As Catholic priest, Father James A Wallace once said, the story of Mary and Martha, “offers us an ongoing plea from the Lord to focus on him, to give him some “prime time,” some continuous full attention, just as we do for our close friends.” *
The world will pull us in many different directions. Our eyes and ears, heart and minds, can always find important things to prioritize. We need to clean our rooms, company is coming over. We need to buy a gift for a family member, their birthday is just around the corner. Did I remember to wash that shirt, I’ve got that dinner tomorrow. Or the news! I haven’t checked the news today. I need to know if that hurricane has hit landfall. None of these things are wrong, or bad things, to think about, but are we also giving God and Holy Spirit the attention they are do too.
As it says in Deuteronomy, “People don’t live on bread alone.

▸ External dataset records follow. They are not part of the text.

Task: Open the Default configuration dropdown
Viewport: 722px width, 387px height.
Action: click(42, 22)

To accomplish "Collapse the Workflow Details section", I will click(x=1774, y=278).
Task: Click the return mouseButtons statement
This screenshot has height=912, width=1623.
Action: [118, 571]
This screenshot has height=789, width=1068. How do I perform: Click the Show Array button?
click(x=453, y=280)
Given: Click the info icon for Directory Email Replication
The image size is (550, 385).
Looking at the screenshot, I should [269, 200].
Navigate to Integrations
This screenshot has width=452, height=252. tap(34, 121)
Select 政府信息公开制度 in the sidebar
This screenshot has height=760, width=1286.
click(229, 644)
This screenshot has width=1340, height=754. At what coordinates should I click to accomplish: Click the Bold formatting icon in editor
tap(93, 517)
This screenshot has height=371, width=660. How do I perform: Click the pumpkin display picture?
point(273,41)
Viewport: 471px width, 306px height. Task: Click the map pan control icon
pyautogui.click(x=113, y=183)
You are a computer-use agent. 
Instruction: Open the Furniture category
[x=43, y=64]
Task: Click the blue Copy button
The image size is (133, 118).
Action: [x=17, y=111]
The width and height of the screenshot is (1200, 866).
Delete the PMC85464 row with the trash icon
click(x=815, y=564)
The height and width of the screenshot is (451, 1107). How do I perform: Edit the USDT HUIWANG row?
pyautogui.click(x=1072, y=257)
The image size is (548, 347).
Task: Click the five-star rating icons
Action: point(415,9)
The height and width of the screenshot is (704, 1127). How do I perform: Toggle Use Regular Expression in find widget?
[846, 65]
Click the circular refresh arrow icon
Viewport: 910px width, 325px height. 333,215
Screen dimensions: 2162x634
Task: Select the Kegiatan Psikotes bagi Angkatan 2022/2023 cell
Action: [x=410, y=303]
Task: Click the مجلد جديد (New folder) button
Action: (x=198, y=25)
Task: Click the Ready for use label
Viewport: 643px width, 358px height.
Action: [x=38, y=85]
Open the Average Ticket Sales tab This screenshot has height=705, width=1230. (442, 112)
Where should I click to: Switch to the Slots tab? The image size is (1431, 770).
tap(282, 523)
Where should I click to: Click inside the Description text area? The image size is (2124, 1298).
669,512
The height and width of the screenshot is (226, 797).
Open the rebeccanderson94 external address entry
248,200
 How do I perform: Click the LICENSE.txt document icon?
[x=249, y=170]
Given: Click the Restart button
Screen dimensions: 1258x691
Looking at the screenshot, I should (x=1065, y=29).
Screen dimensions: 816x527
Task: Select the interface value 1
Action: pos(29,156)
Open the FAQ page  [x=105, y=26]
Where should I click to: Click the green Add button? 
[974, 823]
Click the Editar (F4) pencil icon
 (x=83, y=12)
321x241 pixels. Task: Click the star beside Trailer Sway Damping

No, they live based on whatever the Lord says.”(8:3 CEB)
Can we read scripture as much as we read the news, or as much as we watch TV? Can we come to worship each week, and maybe even invite friends and family who do not attend church regularly to do so as well with us. Can we give God the biggest priority? …I believe we can.
One of the easiest ways I know to inject more God in my life is to say thank you. Gratitude I’ve found is the quickest way back to God. When eating a meal, thank God for the food. When waking up, thank God for the rest. When struggling with a new health diagnosis or the death of a loved one, thank God for the caretakers and for the memories.
When we can see God in more things I think we find what Christ meant when he said, “One thing is necessary. “The better part.” God is that better part. That one thing necessary. Whether you sit or do, go or stay, feel like more of a Mary or more of a Martha, remember the point is to center Christ.
PRAYER:
Most holy and gracious God, be with us today. We come to you with many troubles and cares, and we ask for your peace. Help us to find ways to set our worries and work aside and just sit with you… To hear your voice… to see your beauty… to smell your splendor… taste your creation… and feel your presence. Forgive us, O God, when we fall short of your glory. Help us believe that the desire to please you does, in fact, please you. Grant us grace and free us from fear, for you are ever-present. You are Emmanuel, God with us. In the name of the Creator, the Christ, and the Holy Ghost. Amen.
BENEDICTION:
As you head into this week, it is my prayer that you find your thoughts focused more on the Father, hearts continually centered in Christ, and hands honed to the work of the Holy Spirit. Be the disciples Christ called you to be, today and every day. Go in peace!
*Hall, D. J., Jarvis, C. A., Skinner, M. L. & Wallace, J. A. (2010). Luke 10:38-42 In D. L. Bartlett & B. B. Taylor (Eds.), Feasting on the Word: Preaching the Revised Common Lectionary (262-267). Louisville, KY: Westminster John Knox Press.